Tidak hanya itu, “gelar kekerabatan” yang “diperdagangkan” melalui “EO” itu, jelas tidak memiliki “database” administrasi keanggotaan kekerabatannya seperti yang dimiliki kelembagaan LDA yang terkoneksi ke lembaga Bebadan Kabinet 2004, terutama lembaga kantor Pengageng Sasana Wilapa dan kantor Pengageng Kusuma Wandawa atau Kasentanan.

“Jadi, LDA punya database yang menyimpan data pencatatan administrasi semua pegawai di kraton. Baik sentana-dalem, sentana garap, abdi-dalem garap dan juga anggota kekerabatan yang terhimpun antara lain melalui Pakasa di tiap cabang.
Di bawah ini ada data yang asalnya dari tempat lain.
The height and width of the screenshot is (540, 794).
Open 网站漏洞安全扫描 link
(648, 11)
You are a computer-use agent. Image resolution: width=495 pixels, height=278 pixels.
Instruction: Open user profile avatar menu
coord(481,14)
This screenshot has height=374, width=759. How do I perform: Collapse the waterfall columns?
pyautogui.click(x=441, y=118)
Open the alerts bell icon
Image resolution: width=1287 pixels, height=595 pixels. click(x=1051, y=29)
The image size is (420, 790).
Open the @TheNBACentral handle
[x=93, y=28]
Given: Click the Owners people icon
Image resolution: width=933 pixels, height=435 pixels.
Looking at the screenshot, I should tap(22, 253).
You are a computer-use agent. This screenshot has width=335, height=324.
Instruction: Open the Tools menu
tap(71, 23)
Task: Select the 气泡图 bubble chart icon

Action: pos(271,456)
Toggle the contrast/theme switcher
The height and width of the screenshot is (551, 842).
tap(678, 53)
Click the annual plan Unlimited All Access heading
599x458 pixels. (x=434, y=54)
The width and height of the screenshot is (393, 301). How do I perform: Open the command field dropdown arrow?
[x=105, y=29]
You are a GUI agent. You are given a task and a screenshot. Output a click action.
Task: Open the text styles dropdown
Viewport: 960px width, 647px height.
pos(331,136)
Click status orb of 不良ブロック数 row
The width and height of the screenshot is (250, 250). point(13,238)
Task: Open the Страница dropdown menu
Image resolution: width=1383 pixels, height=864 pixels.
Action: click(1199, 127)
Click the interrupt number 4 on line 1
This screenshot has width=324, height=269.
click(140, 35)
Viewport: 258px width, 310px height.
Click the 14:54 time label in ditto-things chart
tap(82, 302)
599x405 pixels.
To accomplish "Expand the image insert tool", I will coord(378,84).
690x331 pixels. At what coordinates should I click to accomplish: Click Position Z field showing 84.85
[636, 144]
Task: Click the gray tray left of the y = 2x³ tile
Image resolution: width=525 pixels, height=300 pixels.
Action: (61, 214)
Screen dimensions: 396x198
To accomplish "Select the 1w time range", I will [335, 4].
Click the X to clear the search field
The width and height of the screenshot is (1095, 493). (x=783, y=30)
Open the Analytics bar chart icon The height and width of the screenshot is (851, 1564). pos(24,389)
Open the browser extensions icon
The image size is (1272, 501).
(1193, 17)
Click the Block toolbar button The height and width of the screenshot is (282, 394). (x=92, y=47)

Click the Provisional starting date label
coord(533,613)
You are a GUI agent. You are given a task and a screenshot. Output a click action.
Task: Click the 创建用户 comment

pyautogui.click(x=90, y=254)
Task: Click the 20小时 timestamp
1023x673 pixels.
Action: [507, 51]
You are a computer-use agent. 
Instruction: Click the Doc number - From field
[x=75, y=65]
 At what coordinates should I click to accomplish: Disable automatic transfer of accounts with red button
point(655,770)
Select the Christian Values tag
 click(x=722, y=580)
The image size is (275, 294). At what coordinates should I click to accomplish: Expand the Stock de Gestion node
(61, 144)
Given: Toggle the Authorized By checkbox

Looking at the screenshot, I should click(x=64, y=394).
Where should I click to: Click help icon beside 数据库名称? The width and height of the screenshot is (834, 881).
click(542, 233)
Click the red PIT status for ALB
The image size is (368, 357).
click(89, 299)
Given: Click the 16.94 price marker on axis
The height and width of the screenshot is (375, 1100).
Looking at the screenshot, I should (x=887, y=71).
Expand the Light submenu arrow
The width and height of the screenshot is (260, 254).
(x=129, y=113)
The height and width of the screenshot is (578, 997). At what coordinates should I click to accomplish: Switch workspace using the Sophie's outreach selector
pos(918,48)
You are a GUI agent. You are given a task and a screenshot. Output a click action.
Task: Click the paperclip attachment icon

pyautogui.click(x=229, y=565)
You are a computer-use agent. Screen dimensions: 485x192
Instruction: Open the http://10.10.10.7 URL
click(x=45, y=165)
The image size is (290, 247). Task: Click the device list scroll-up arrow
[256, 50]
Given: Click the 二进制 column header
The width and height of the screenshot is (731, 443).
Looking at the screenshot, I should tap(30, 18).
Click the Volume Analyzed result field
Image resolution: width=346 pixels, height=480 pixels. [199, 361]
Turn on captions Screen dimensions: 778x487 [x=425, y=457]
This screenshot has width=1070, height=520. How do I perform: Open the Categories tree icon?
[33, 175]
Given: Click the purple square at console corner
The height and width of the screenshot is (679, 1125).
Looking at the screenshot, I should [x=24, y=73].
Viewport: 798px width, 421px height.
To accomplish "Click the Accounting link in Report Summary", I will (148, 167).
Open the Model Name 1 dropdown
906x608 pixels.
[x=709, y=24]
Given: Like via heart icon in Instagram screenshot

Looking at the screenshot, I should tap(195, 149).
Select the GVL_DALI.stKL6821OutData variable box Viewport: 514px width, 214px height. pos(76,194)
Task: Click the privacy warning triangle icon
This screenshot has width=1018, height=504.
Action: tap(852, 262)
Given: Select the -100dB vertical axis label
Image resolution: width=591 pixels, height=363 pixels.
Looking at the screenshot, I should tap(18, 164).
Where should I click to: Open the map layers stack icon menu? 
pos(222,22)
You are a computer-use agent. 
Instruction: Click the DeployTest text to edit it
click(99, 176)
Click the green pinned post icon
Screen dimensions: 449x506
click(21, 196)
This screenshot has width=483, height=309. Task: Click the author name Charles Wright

LDA punya payung hukum yang melindungi kebasahan gelar kekerabatan yang sudah diterbitkan”, ujar Gusti Moeng.
GKR Wandansari Koes Moertiyah dalam beberapa kali percakapan dengan iMNews.id juga sempat menyinggung, cara-cara “memperdagangkan” gelar yang tidak sepatutnya dilakukan itu akan mengalami masalah, cepat atau lambat. Masalah utama bisa datang dari kelembagaan yang mengeluarkan gelar itu, berwenang atau tidak, tercatat atau tidak dan sebagainya.
Bahkan, ketika menganalisis penjelasan Gusti Moeng itu didapat banyak tafsir kemungkinan yang bermuara pada kerugian secara moral etika bagi para “pembelinya”. Yaitu yang menyangkut legal rasional dalam terminologi paugeran adat, legalitas kelembagaan yang mengeluarkan, kekuatan hukum gelar yang “dipasarkan” dan administrasi pencatatan data-datanya.